Luke’s lightsaber skills progressed considerably over the course of the original Star Wars trilogy, even though he received very little in the way of formal training, with both Obi-Wan and Yoda teaching him more to understand the Force and trust his instincts. Still, his abilities grew to the point where he could hold his own against and then even defeat Darth Vader, but he’s even more impressive in The Mandalorian. There, he cuts through an army of Dark Troopers like they’re nothing, and it’s interesting to note that not only has his prowess developed, but so too has his style.
In the original trilogy, because Luke never had much in the way of combat training, then his combat style doesn’t completely fit one of the seven recognized lightsaber forms. He fights on instinct and, on occasion, with anger, using strong offensive blows against Vader. His style was somewhat reminiscent of Form V, Djem So, which was the same used by his father, favoring blocks and parries with big counterattacking swings.

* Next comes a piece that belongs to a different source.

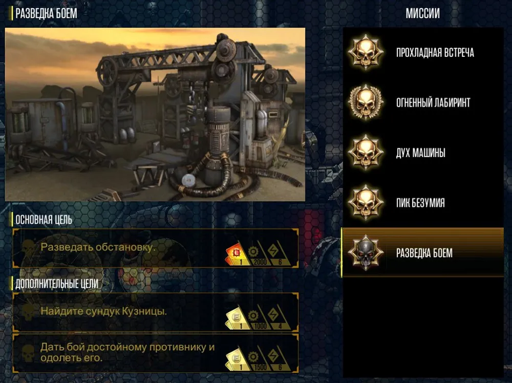Image resolution: width=512 pixels, height=383 pixels.
Task: Click the gold skull badge beside Прохладная встреча
Action: pyautogui.click(x=366, y=52)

In The Mandalorian, Luke’s style has progressed considerably; while he’s fighting against droids rather than another lightsaber, he has a much greater level of control over how he fights and uses his lightsaber, adding some of the refinement that was previously missing. It’s more clearly a proper lightsaber combat form, with stronger elements of Djem So incorporated, and having Luke’s style change from Return of the Jedi was a conscious decision. In Disney Gallery: Star Wars: The Mandalorian season 2, episode 2, “Making of Season 2 Finale,” executive producer Dave Filoni says:
“It would be very easy to just make him so over the top skilled, but I was like ‘you know what’s interesting is, he’s had training, but I don’t know who’s been teaching him sword fight training lately.’ So he had to have a style that was better than what we saw in Jedi, but fundamentally still of the same tree of sword fighting technique. And his technique and Ahsoka’s technique should be very different, technically she’s had vastly more training than he ever has. She’s actually his senior, which I think is difficult for people to remember because of when these characters were created. So a lot of consideration given to every detail.”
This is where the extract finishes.